El infortunado era Eben MacBurney Byers, un multimillonario habitual de la prensa rosa cuya muerte dejó desconcertados no sólo a sus fans sino también a los médicos del hospital porque era un auténtico atleta -campeón de golf-, hasta que la autopsia reveló que el óbito se debía a un envenamiento por radio: necrosis de mandíbula, inflamación de los riñones, absceso cerebral, bronconeumonía y destrucción de la médula ósea eran algunos de los espeluznante efectos que presentaba el cuerpo, con el agravante de que sus órganos extraídos constituían un riesgo incluso para los anatomopatólogos.
Una investigación de la revista médica Journal of the American Medical Association descubrió que MacBurney tomaba un frasco de Radithor al día desde 1927 (¡cerca de mil cuatrocientas botellas en total!) para paliar los dolores en un brazo tras una caída… y poder seguir llevando su desenfrenada actividad sexual, según las habladurías. Tras un primer momento de mejoría que le hizo sentirse pletórico, su estado de salud se fue deteriorando progresivamente a lo largo de dos años, sufriendo graves jaquecas, perdiendo los dientes, desarrollando osteosarcoma en casi todo su esqueleto y otras lindezas.

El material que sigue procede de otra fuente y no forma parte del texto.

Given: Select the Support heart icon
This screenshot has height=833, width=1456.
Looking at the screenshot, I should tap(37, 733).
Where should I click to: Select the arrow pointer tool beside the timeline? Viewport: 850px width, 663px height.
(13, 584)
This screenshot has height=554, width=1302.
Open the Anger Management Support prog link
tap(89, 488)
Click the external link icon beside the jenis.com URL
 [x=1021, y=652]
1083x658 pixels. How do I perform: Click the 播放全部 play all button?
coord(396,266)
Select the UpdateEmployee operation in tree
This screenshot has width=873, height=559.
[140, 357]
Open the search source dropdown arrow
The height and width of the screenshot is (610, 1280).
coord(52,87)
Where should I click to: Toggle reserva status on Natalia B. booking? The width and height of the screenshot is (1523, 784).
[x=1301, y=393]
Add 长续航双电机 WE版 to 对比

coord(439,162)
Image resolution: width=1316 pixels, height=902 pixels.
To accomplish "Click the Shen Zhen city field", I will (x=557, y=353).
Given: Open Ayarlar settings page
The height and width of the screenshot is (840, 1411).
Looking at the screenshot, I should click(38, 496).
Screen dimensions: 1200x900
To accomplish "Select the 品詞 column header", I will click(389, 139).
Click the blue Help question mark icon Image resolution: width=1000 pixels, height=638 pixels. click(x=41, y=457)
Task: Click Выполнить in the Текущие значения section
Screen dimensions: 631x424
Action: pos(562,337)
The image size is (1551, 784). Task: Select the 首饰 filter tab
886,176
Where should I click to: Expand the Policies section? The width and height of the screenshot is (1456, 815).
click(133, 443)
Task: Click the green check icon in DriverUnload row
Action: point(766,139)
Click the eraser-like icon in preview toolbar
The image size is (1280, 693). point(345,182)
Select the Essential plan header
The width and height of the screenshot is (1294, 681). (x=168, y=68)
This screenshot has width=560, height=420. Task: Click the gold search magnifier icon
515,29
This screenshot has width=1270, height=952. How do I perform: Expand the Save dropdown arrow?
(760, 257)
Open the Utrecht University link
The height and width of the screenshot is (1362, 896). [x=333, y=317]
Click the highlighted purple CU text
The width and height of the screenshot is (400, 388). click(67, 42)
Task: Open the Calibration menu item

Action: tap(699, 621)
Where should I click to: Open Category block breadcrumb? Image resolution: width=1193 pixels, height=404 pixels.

Entonces alguien se percató de que aquello era muy parecido a lo que sufrían las mujeres de los relojes.
La prensa se hizo eco y entonces sí, se abrió una investigación dirigida por la FDA (Food and Drug Administration) y la FTC (Federal Trade Commission), cuyos informes concluían en recomendar poner coto a los medicamentos que usaran radio y otros productos similares. No pudo hacer más porque en aquel tiempo esos organismos carecían de poder de actuación y, de hecho, fue a partir de ahí cuando se los dotó de mayores competencias y se introdujo una normativa reguladora.
En cualquier caso, el golpe había sido lo suficientemente fuerte como para poner fin a aquellos peligrosos productos. Bailey salió indemne y, aunque tuvo que cerrar sus laboratorios, siguió volcado en su profesión de inventor, sobre todo para las fuerzas armadas, falleciendo en 1949 sin que la radiactividad le afectara nunca. Por su parte, el cadáver de MacBurney tuvo que ser enterrado en un ataúd de plomo y cuando se exhumaron sus restos en 1965 para estudiarlo, aún emanaban altos niveles de radiactividad; los frascos de Radithor que se conservan también siguen siendo radiactivos.
Fuentes
Info-farmacia: El fraude de los alimentos radiactivos. El caso del Radithor (Dr. José Manuel López Tricas) / The First Atomic Age. Scientists, radiations and the american public, 1895–1945 (Matthew Lavine) / Heroes y Villanos de la Medicina. Las dos caras de la moneda (Sergio Alberto Dragoni) / Wikipedia.